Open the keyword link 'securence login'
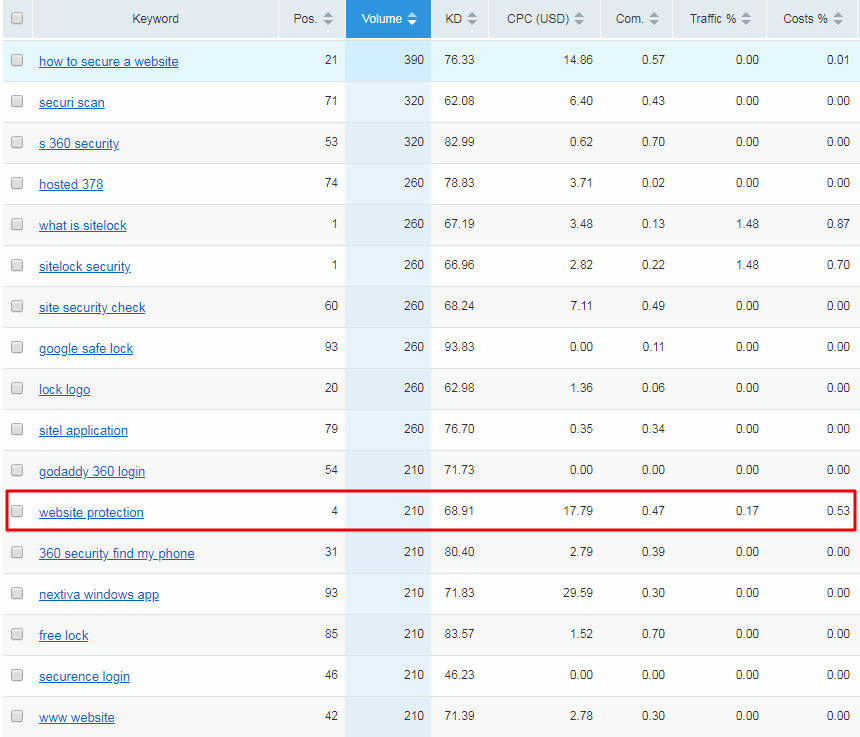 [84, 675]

---

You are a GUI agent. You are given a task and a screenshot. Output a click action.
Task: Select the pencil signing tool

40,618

==

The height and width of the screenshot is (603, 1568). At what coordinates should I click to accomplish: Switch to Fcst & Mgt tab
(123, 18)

### To be done
Select every line in the records above that contains the word "click".

### Answer below
You are a GUI agent. You are given a task and a screenshot. Output a click action.
The height and width of the screenshot is (603, 1568). At what coordinates should I click to accomplish: Switch to Fcst & Mgt tab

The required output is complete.